Semantic Algebra Operations
Semantic Multiplication *
Combines two terms into their semantic intersection—the meaning that emerges when both concepts are combined. This is the Word2Vec phenomenon.
Examples:
"sufficient" * "reason" = "justification"
"necessary" * "condition" = "prerequisite"
"practical" * "knowledge" = "skill"
Typing rule: * is defined over single semantic units (words or phrases).
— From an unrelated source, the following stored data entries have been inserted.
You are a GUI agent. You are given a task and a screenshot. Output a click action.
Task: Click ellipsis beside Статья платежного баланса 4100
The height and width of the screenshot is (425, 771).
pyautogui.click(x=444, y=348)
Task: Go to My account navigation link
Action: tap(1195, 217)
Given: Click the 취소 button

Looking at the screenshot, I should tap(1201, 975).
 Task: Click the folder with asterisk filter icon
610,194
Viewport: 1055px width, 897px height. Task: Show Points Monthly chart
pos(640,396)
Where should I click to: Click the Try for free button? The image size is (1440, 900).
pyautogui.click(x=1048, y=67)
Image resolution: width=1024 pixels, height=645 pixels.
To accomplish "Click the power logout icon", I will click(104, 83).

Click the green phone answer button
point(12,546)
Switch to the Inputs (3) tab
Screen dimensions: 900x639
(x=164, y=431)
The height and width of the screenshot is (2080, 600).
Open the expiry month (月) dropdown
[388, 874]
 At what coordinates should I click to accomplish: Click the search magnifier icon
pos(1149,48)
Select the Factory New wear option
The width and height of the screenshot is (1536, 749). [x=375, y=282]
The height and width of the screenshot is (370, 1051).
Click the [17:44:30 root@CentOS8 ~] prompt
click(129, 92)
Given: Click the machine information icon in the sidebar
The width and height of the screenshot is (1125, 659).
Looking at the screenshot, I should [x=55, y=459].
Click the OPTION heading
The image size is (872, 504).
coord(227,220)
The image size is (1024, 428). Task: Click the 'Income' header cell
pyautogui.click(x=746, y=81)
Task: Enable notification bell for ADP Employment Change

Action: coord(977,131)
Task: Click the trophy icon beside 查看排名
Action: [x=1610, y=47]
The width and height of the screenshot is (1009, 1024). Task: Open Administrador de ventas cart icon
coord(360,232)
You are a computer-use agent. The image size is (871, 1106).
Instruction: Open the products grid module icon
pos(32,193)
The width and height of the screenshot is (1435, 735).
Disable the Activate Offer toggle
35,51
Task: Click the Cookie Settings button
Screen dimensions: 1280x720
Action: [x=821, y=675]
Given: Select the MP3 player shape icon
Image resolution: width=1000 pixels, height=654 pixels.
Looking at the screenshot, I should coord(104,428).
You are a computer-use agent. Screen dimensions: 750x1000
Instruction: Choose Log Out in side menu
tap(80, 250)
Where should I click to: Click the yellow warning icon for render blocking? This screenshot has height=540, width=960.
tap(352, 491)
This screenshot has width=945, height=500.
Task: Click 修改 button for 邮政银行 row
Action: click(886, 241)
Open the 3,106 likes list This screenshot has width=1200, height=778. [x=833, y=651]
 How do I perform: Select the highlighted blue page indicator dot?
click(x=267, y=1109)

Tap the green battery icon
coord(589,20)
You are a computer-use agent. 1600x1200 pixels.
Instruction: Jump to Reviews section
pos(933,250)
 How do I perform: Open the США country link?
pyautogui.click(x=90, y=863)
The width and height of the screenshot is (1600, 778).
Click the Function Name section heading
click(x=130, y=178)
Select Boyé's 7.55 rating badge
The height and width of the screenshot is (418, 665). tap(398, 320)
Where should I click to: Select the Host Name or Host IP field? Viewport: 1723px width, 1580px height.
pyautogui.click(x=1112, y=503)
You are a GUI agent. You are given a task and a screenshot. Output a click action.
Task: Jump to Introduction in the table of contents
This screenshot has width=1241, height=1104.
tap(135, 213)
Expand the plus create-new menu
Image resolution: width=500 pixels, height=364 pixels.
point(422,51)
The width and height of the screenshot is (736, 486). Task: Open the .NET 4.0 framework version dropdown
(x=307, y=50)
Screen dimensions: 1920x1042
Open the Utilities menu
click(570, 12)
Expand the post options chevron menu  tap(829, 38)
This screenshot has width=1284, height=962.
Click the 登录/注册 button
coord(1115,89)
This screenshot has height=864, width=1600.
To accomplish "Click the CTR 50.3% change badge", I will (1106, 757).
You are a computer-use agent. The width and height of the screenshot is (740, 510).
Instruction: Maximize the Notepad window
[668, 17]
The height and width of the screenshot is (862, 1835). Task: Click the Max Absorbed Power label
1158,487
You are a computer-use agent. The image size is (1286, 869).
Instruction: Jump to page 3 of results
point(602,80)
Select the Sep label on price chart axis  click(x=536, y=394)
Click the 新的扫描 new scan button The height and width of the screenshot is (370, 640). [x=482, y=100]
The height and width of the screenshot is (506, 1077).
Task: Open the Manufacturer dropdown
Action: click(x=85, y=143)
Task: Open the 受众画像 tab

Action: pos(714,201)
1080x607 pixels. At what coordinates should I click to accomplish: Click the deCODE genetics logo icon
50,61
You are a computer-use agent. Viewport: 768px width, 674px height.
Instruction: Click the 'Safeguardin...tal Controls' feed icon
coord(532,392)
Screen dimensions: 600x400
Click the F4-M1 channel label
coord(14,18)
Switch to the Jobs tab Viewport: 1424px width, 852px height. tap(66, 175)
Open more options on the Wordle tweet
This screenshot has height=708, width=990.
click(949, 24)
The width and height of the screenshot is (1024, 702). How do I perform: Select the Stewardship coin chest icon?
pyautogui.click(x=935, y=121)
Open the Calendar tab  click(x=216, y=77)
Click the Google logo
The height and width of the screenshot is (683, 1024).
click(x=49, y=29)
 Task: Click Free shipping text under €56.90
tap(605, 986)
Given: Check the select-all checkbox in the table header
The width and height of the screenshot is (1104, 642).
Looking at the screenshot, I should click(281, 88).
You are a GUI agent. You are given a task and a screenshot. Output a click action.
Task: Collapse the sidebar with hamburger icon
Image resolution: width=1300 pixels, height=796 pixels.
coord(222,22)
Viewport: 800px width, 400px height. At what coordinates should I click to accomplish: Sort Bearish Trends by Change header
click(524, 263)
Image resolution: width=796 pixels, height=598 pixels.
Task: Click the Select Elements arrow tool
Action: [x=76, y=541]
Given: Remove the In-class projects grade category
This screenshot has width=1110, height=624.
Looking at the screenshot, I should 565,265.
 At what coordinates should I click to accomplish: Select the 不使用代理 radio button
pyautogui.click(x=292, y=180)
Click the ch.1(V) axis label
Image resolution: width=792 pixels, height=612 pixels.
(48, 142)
If an operand is list-valued, it must first be interpreted with I(r, c, L) before any downstream use.
Semantic Addition +
Groups terms into a collection.
Order of Operations
- Parentheses
* left-to-right
+ left-to-right
Interpretation Operator I(r, c, L)
Purpose
I coerces a list-valued cell (a collection of contributors) into a single atomic semantic unit that:
- is conditioned by the cell's coordinate axes (row label r and column label c)
- does not explicitly name those axes (axes are latent constraints)
- is compact and non-enumerative
- will be used in downstream
* operations
Inputs
| Input | Description |
|---|
r | The row axis term for the cell (latent constraint) |
c | The column axis term for the cell (latent constraint) |
L | A collection of contributor terms (order-insensitive; treat as a set) |
Output
| Output | Description |
|---|
u | A single semantic unit expressed as a 2-5 word phrase (no lists) |
Procedure (mandatory three steps)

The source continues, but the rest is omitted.